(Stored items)

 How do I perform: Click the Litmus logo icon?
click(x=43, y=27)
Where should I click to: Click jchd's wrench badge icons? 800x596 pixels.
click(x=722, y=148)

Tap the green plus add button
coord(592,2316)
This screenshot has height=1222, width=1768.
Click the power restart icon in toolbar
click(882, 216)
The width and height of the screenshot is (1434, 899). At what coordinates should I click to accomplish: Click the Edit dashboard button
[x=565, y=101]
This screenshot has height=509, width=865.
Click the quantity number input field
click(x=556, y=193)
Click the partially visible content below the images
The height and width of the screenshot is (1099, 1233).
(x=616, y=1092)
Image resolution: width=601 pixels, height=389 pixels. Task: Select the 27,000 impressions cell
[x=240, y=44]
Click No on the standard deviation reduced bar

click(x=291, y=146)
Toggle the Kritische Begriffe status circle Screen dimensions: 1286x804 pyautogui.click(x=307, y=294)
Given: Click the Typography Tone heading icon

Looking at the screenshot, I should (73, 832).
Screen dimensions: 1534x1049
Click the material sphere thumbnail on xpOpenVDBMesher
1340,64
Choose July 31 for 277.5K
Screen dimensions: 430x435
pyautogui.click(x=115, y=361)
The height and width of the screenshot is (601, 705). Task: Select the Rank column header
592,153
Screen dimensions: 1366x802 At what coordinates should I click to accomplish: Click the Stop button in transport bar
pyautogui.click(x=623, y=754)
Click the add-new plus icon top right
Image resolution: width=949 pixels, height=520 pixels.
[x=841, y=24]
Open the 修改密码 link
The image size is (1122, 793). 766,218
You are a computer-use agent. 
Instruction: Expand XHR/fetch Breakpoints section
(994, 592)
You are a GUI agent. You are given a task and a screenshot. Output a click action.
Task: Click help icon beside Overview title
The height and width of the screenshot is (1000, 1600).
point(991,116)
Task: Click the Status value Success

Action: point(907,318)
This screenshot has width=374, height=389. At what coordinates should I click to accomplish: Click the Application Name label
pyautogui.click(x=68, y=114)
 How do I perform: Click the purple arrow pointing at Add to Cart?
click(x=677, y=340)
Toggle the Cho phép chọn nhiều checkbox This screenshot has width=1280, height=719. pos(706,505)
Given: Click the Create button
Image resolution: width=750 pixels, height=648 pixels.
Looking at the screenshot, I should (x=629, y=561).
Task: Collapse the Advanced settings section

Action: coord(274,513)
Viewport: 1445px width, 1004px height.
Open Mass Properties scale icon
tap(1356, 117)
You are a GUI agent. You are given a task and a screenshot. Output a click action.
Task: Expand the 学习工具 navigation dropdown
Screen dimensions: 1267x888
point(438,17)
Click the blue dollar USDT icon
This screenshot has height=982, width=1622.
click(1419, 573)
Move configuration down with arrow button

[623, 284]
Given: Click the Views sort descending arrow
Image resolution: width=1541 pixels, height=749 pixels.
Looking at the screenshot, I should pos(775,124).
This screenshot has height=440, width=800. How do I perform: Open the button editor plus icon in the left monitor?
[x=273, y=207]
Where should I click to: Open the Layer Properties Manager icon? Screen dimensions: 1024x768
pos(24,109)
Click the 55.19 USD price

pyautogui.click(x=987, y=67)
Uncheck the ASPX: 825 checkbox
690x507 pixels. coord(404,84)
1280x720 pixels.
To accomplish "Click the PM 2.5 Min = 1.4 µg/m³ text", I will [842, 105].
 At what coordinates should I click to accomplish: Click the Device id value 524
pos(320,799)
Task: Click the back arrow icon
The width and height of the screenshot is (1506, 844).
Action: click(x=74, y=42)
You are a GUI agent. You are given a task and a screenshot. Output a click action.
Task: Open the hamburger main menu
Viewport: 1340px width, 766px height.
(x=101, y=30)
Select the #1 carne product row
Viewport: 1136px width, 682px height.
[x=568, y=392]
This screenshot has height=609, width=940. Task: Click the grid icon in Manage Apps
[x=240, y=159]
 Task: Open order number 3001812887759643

**Task prompt**
Please return only the lines above, starting at the line that has "Toggle the Kritische" and ending at the line that has "Given: Click the Views sort descending arrow", keeping both and leaving each one unchanged.

**Reply**
Toggle the Kritische Begriffe status circle Screen dimensions: 1286x804 pyautogui.click(x=307, y=294)
Given: Click the Typography Tone heading icon

Looking at the screenshot, I should (73, 832).
Screen dimensions: 1534x1049
Click the material sphere thumbnail on xpOpenVDBMesher
1340,64
Choose July 31 for 277.5K
Screen dimensions: 430x435
pyautogui.click(x=115, y=361)
The height and width of the screenshot is (601, 705). Task: Select the Rank column header
592,153
Screen dimensions: 1366x802 At what coordinates should I click to accomplish: Click the Stop button in transport bar
pyautogui.click(x=623, y=754)
Click the add-new plus icon top right
Image resolution: width=949 pixels, height=520 pixels.
[x=841, y=24]
Open the 修改密码 link
The image size is (1122, 793). 766,218
You are a computer-use agent. 
Instruction: Expand XHR/fetch Breakpoints section
(994, 592)
You are a GUI agent. You are given a task and a screenshot. Output a click action.
Task: Click help icon beside Overview title
The height and width of the screenshot is (1000, 1600).
point(991,116)
Task: Click the Status value Success

Action: point(907,318)
This screenshot has width=374, height=389. At what coordinates should I click to accomplish: Click the Application Name label
pyautogui.click(x=68, y=114)
 How do I perform: Click the purple arrow pointing at Add to Cart?
click(x=677, y=340)
Toggle the Cho phép chọn nhiều checkbox This screenshot has width=1280, height=719. pos(706,505)
Given: Click the Create button
Image resolution: width=750 pixels, height=648 pixels.
Looking at the screenshot, I should (x=629, y=561).
Task: Collapse the Advanced settings section

Action: coord(274,513)
Viewport: 1445px width, 1004px height.
Open Mass Properties scale icon
tap(1356, 117)
You are a GUI agent. You are given a task and a screenshot. Output a click action.
Task: Expand the 学习工具 navigation dropdown
Screen dimensions: 1267x888
point(438,17)
Click the blue dollar USDT icon
This screenshot has height=982, width=1622.
click(1419, 573)
Move configuration down with arrow button

[623, 284]
Given: Click the Views sort descending arrow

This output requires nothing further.